EXPENSES OF THE TRUSTS
The Sponsor will not charge the Trusts any fees for services performed as
Sponsor. The Sponsor will receive a portion of the sale commissions paid in
connection with the purchase of Units and will share in profits, if any, related
to the deposit of Securities in a Trust.
The Trustee receives for its services that fee set forth under "Essential
Information" in Part Two. However, in no event shall such fee amount to less
than $2,000 in any single calendar year. The Trustee's fee which is calculated
monthly is based on the largest number of Units of a Trust outstanding during
the calendar year for which such compensation relates. The Trustee's fees are
payable monthly on or before the fifteenth day of the month from the Income
Account to the extent funds are available and then from the Capital Account.
The Trustee benefits to the extent there are funds for future distributions,
payment of expenses and redemptions in the Capital and Income Accounts since
these Accounts are non-interest bearing and the amounts earned by the Trustee
are retained by the Trustee. Part of the Trustee's compensation for its
services to the Trusts is expected to result from the use of these funds.
28
<PAGE>
In its capacity as Supervisor, the Sponsor will charge the Trusts a surveillance
fee for services performed for the Trusts in an amount not to exceed that amount
set forth in "Essential Information" in Part Two but in no event will such
compensation, when combined with all compensation received from other unit
investment trusts for which the Sponsor both acts as sponsor and provides
portfolio surveillance, exceed the aggregate cost to the Sponsor for providing
such services. Such fee shall be based on the total number of Units of the
related Trust outstanding as of the January record date for any annual period.

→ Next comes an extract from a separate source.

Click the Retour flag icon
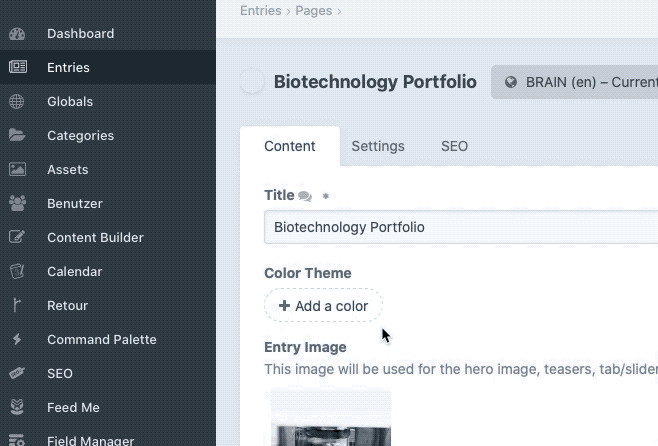The height and width of the screenshot is (446, 658). [x=17, y=305]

For evaluation of the Securities in a Trust, the Evaluator shall receive that
fee set forth under "Essential Information" in Part Two, payable monthly, based
upon the largest number of Units of a Trust outstanding during the calendar year
for which such compensation relates.
The Trustee's fee, Supervisor's fee and Evaluator's fee are deducted from the
Income Account of the related Trust to the extent funds are available and then
from the Capital Account. Each such fee may be increased without approval of
Unitholders by amounts not exceeding a proportionate increase in the Consumer
Price Index or any equivalent index substituted therefor.
The Nasdaq-100 Trust Licensor receives an annual fee from the Nasdaq-100 Trust
equal to the greater of (a) .02% of the average net asset value of such Trust
computed quarterly or (b) a minimum of $7,000 during the first year of such
Trust's life, $8,000 during the second year of such Trust's life and $9,000
thereafter. This fee covers the license to the Nasdaq-100 Trust of the use of
various trademarks and trade names as described under "The Nasdaq-100 Index."

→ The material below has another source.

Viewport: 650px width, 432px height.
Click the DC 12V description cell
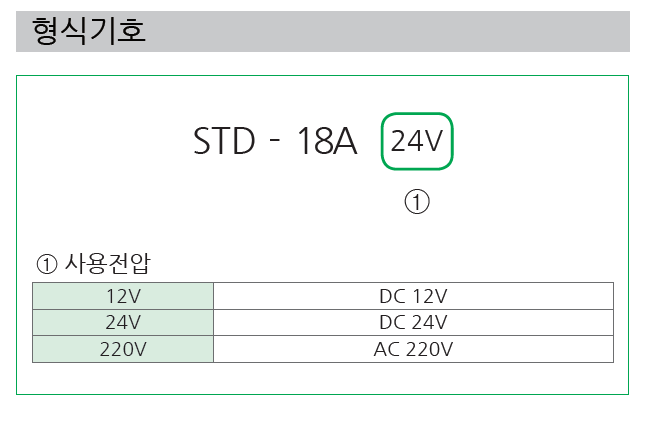(413, 295)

This fee may be increased annually by the amount of the increase, if any, in the
Consumer Price Index for Urban Consumers, All Items, as issued by the Bureau of
Labor Statistics, U.S. Department of Labor, over the prior twelve-month period.

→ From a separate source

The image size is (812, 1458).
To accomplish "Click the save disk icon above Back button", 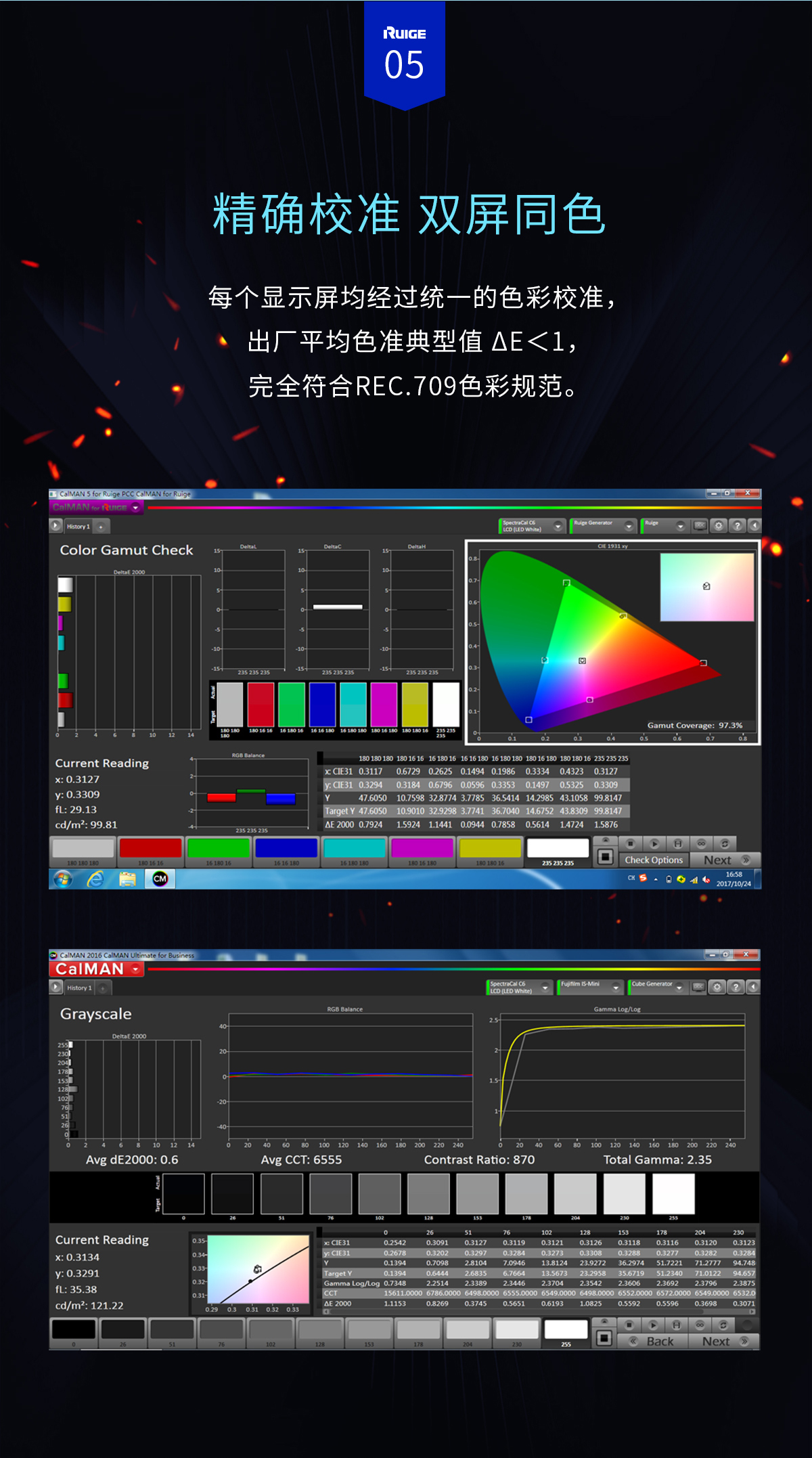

The S&P REIT Trust Licensor receives an annual fee from the S&P REIT Trust equal
to the greater of .02% of the average net asset value of such Trust or $10,000.
This fee covers the license to the S&P REIT Trust of the use of various
trademarks and trade names as described under "The S&P REIT Index."
Expenses incurred in establishing each Trust, including the cost of the initial
preparation of documents relating to such Trust (including the Prospectus, Trust
Agreement and certificates), federal and state registration fees, the initial
fees and expenses of the Trustee, legal and accounting expenses, payment of
closing fees and any other out-of-pocket expenses, will be paid by such Trust
(out of the Capital Account) and it is intended that such expenses be amortized
over a five year period or the life of the Trust if less than five years. The
following additional charges are or may be incurred by a Trust: (a) fees for
the Trustee's extraordinary services; (b) expenses of the Trustee (including
legal and auditing expenses, but not including any fees and expenses charged by
an agent for custody and safeguarding of Securities) and of counsel, if any; (c)
various governmental charges; (d) expenses and costs of any action taken by the
Trustee to protect the Trust or the rights and interests of the Unitholders; (e)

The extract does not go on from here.